John Wilmerding Symposium on American Art 2019, Artists and American Communities, Then: Part 6, Panel Discussion
Melanee C. Harvey, assistant professor, department of art, Howard University; Kellie Jones, professor, department of art history and archaeology, and faculty fellow, Institute for Research in African American Studies (IRAAS), Columbia University; Richard J. Powell, John Spencer Bassett Professor of Art and Art History, Duke University, and Edmond J. Safra Visiting Professor, Center for Advanced Study in the Visual Arts, National Gallery of Art; Laura Wexler, professor of American studies, women’s, gender, and sexuality studies, and film and media studies, affiliate faculty in ethnicity, race, and migration, co-chair, Women’s Faculty Forum, director, The Photographic Memory Workshop, and primary investigator, The Photogrammar Project, Yale University; moderated by Anjuli Lebowitz, exhibition research associate, department of photographs, National Gallery of Art
Throughout his career, Gordon Parks explored many issues, including segregation, feminism, and nationhood, through writing, photography, and film.

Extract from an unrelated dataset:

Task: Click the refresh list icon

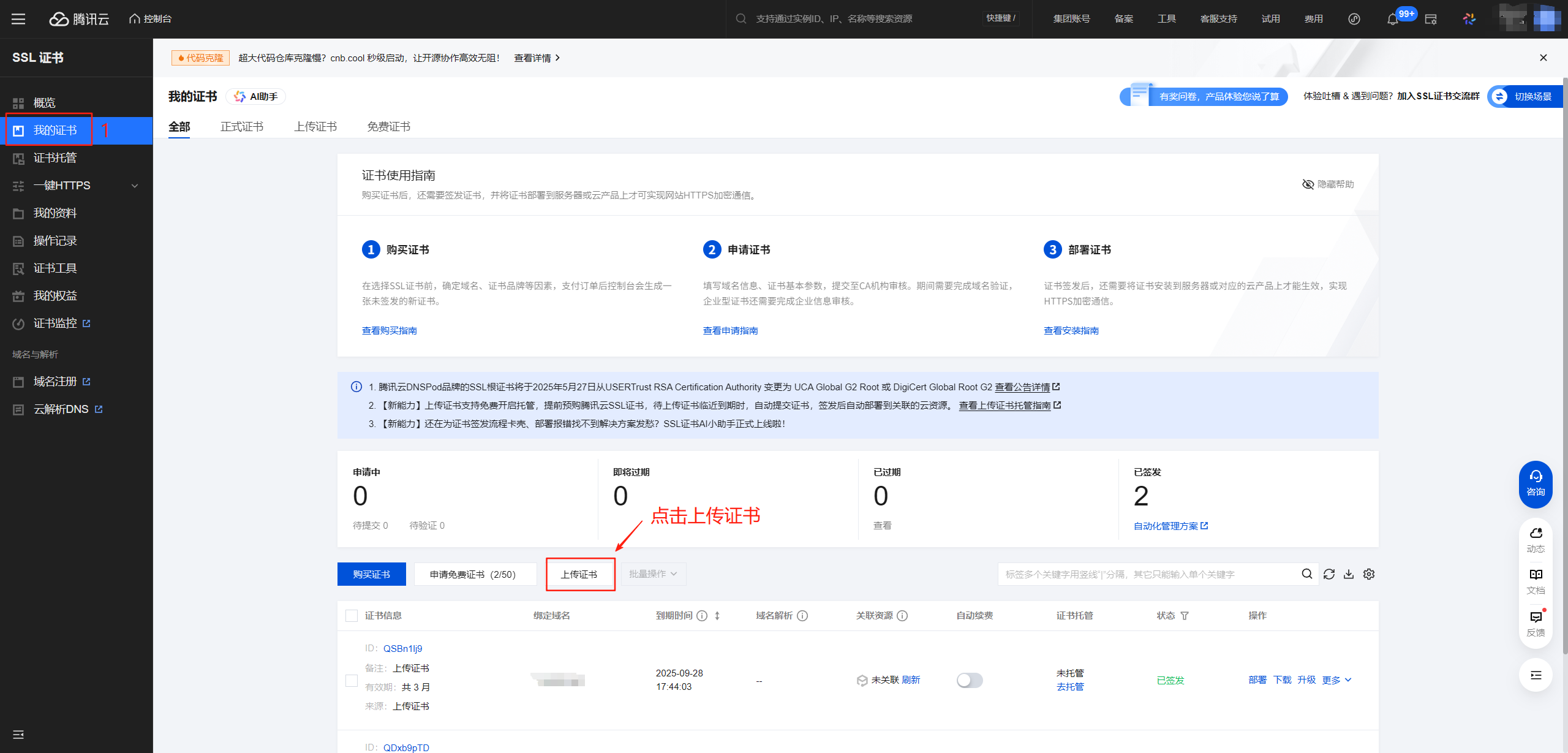Action: point(1329,574)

Much of Parks’s early photographic output came through his affiliation with government programs like the Works Progress Administration and the Office of War Information. At the John Wilmerding Symposium on American Art, “American Communities, Then and Now,” held on February 8, 2019, art historians Melanee C. Harvey, Kellie Jones, Richard J. Powell, and Laura Wexler discuss Parks’s work for the government and how his photographs participated in a larger social conversation. This panel discussion is moderated by Anjuli Lebowitz.